• [DIRECTIONS]
Copy the material below word for word, starting at the line that contains "Describe the element" and stopping after the line that contains "at that location.". Leave out the pictures.

• [DATA EXTRACTS]
= = = = = = =

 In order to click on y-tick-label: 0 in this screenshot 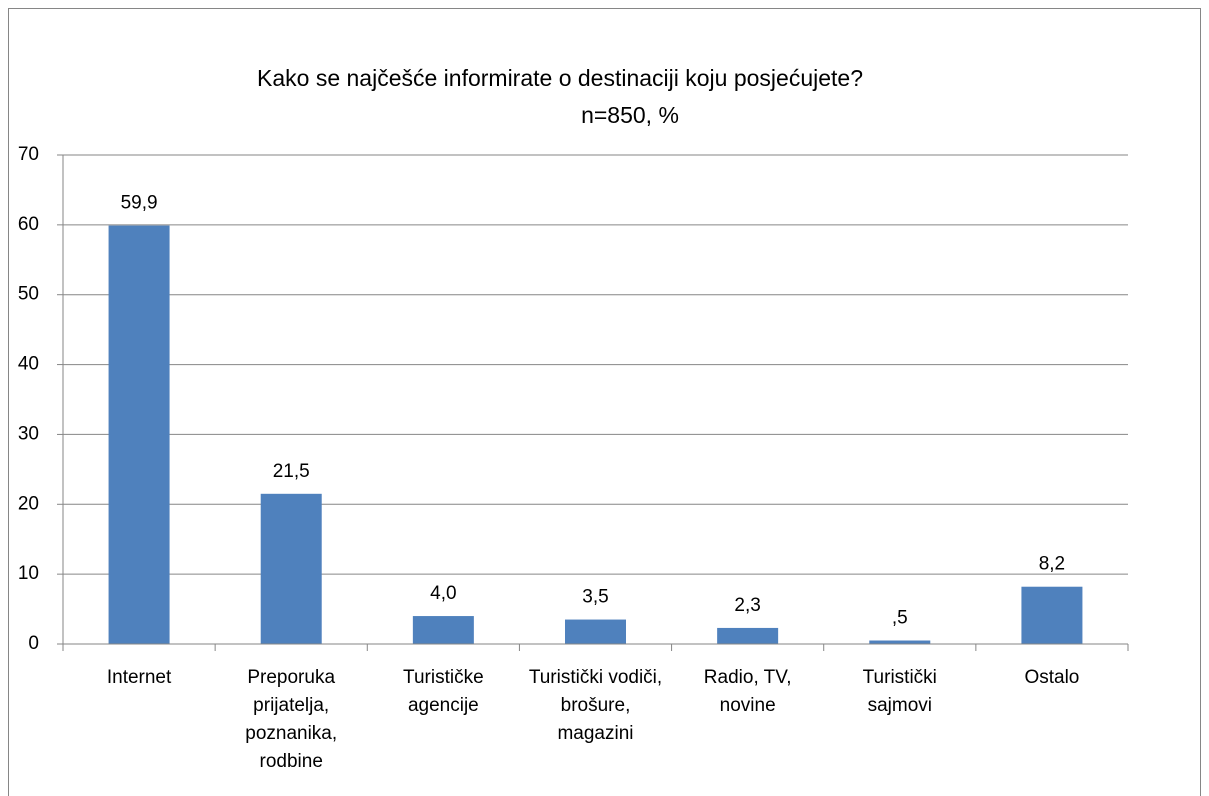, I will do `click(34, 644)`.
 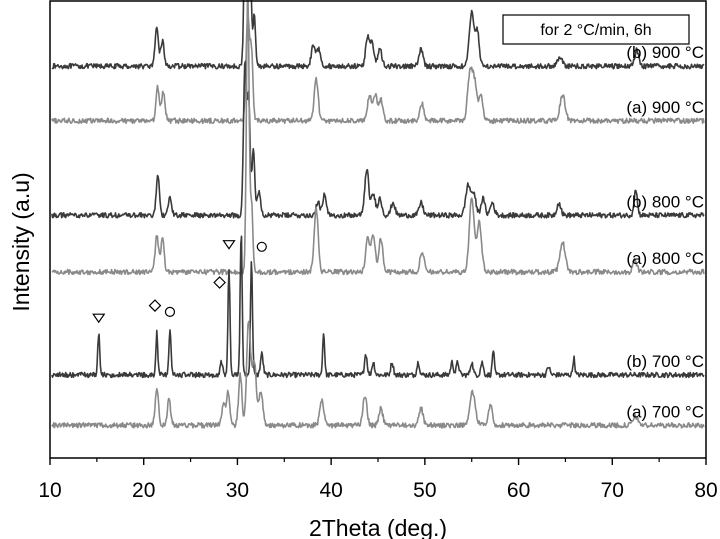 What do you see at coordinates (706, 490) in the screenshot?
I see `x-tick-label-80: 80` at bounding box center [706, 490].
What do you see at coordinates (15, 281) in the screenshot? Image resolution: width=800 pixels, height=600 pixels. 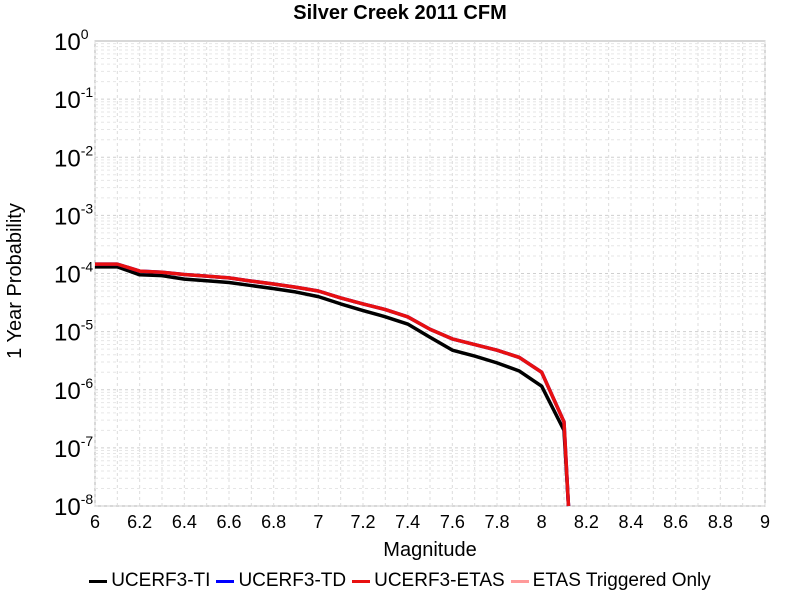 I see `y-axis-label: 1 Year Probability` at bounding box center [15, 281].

= = = = = = =

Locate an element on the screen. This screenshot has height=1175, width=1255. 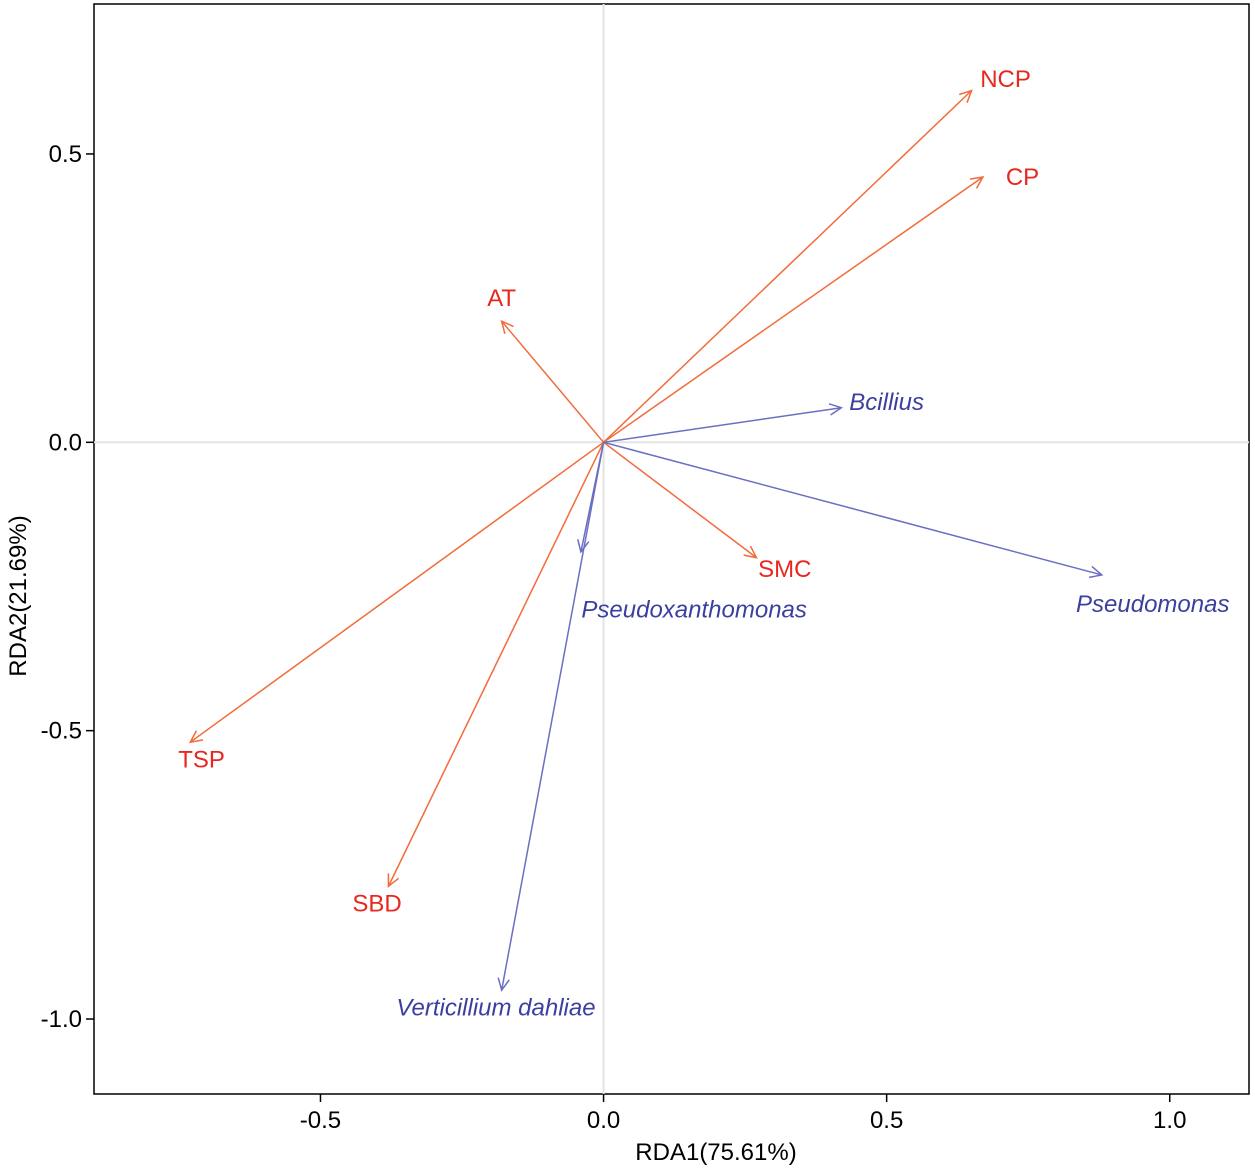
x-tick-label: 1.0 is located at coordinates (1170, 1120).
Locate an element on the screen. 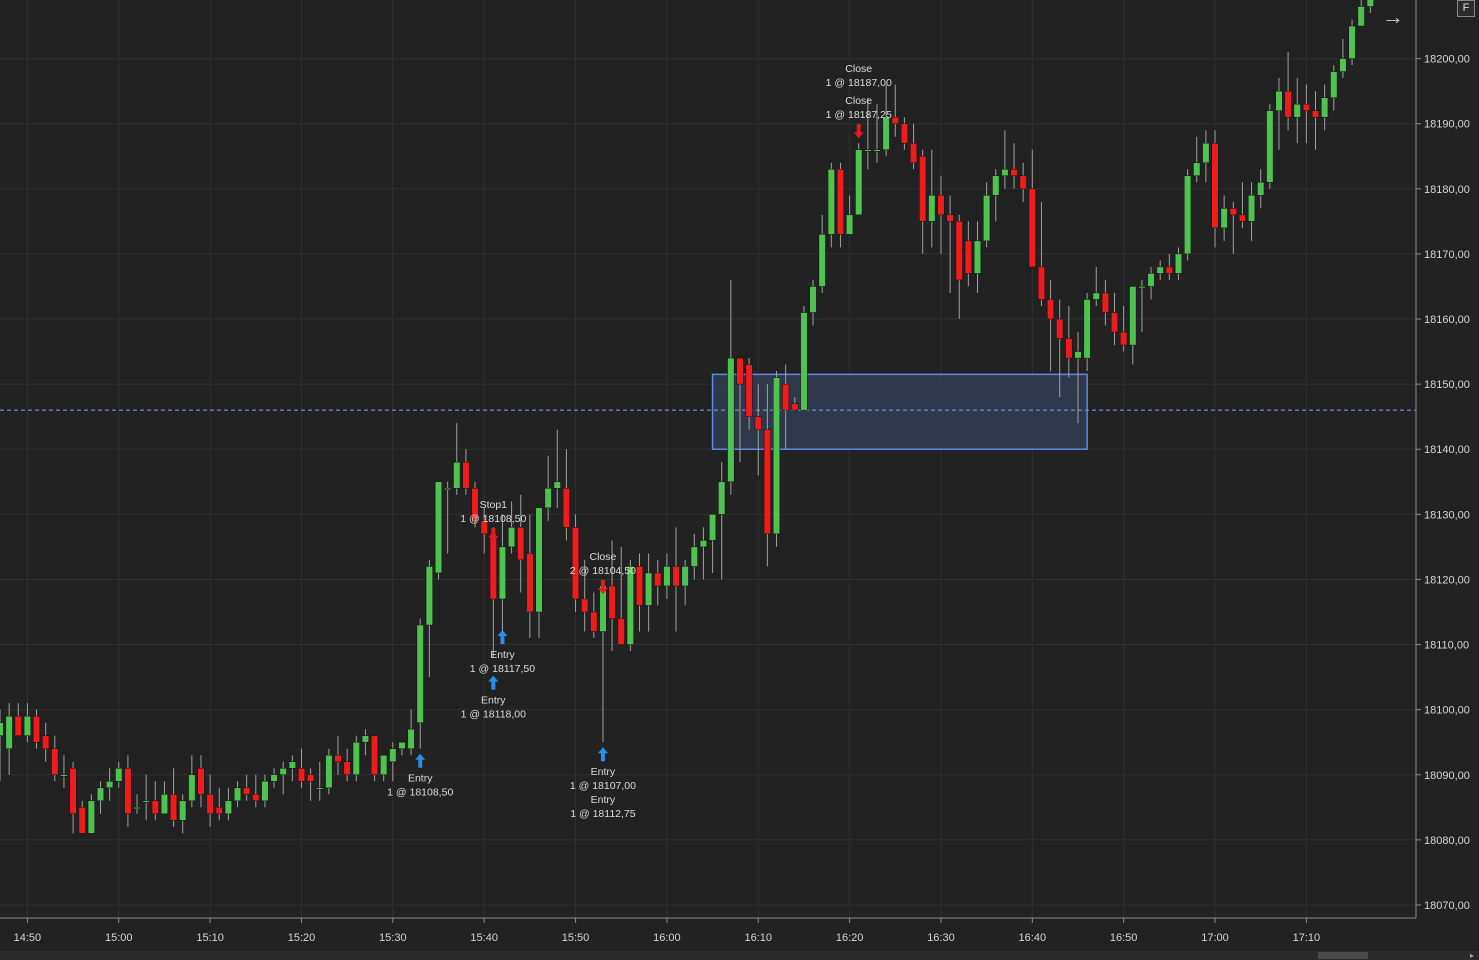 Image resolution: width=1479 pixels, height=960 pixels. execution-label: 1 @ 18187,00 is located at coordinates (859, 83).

= = = = = = =

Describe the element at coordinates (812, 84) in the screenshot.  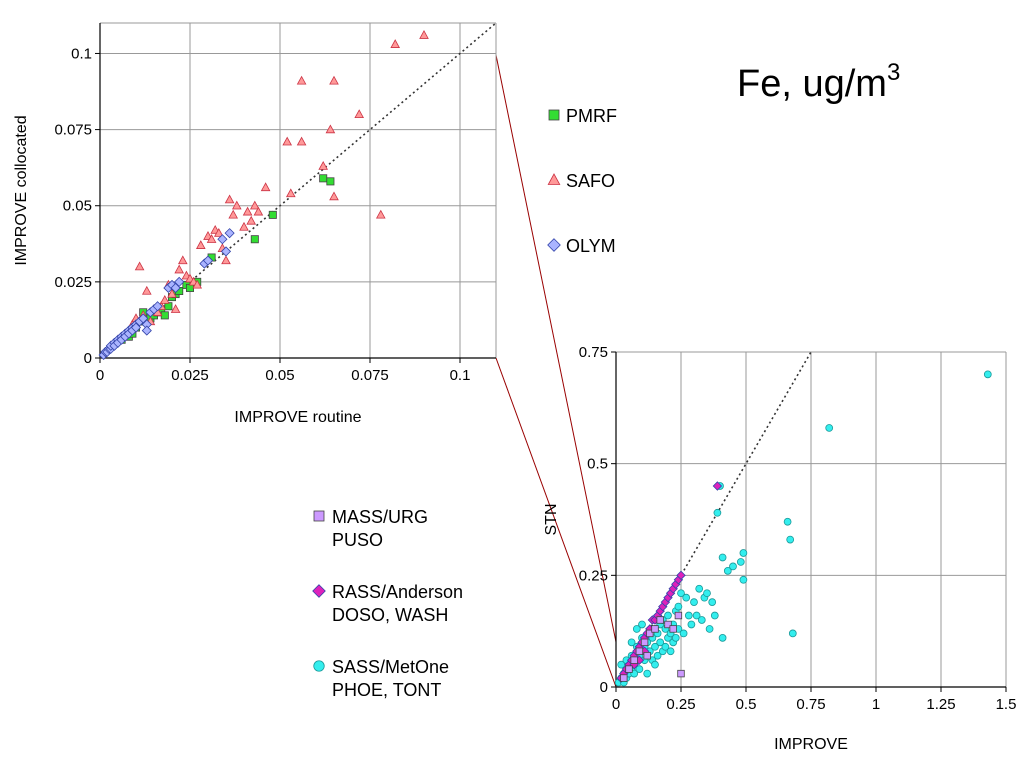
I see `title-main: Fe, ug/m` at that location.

= = = = = = =

• [WRITTEN SOLUTION]
Describe the element at coordinates (812, 84) in the screenshot.  
I see `title-main: Fe, ug/m` at that location.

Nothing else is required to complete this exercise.